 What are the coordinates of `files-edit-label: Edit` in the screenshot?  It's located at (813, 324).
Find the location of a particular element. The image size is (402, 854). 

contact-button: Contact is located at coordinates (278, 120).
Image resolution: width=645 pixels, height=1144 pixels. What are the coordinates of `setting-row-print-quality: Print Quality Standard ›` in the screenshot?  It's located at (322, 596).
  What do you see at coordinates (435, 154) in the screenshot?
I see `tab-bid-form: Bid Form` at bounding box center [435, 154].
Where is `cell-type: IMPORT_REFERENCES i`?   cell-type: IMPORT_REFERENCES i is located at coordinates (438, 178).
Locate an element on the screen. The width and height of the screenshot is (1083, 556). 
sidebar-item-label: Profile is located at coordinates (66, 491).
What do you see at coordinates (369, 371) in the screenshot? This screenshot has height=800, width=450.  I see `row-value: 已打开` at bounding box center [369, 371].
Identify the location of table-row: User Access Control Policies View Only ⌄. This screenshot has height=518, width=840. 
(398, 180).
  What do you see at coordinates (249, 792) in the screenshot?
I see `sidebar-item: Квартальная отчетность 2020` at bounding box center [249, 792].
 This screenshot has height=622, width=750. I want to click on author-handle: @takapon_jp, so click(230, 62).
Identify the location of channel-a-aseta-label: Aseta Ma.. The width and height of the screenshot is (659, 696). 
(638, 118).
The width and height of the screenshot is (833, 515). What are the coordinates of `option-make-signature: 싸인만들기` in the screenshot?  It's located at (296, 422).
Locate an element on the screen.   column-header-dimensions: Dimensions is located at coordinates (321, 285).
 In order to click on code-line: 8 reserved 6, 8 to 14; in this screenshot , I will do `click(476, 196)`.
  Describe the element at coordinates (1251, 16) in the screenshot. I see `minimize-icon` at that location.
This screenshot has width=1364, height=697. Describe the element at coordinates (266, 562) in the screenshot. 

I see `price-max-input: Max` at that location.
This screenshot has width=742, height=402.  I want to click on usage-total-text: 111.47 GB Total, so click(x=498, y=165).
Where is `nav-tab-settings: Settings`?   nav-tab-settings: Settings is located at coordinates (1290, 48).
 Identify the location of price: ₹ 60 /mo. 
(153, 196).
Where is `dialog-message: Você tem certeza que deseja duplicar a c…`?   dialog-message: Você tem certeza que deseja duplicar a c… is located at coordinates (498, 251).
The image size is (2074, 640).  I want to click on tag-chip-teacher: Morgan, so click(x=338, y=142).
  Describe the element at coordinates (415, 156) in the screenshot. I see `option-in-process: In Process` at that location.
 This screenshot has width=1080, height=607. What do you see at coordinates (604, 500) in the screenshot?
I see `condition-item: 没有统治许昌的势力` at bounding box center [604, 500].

- **Exercise aim**: Can you rewrite the material above as a JSON list of strings, one string per line and blank lines left out, starting with its first line and going on through the line containing "What do you see at coordinates (369, 371)"?

- **Worked solution**:
[
  " What are the coordinates of `files-edit-label: Edit` in the screenshot?  It's located at (813, 324).",
  "Find the location of a particular element. The image size is (402, 854). ",
  "contact-button: Contact is located at coordinates (278, 120).",
  "Image resolution: width=645 pixels, height=1144 pixels. What are the coordinates of `setting-row-print-quality: Print Quality Standard ›` in the screenshot?  It's located at (322, 596).",
  "  What do you see at coordinates (435, 154) in the screenshot?",
  "I see `tab-bid-form: Bid Form` at bounding box center [435, 154].",
  "Where is `cell-type: IMPORT_REFERENCES i`?   cell-type: IMPORT_REFERENCES i is located at coordinates (438, 178).",
  "Locate an element on the screen. The width and height of the screenshot is (1083, 556). ",
  "sidebar-item-label: Profile is located at coordinates (66, 491).",
  "What do you see at coordinates (369, 371) in the screenshot? This screenshot has height=800, width=450.  I see `row-value: 已打开` at bounding box center [369, 371]."
]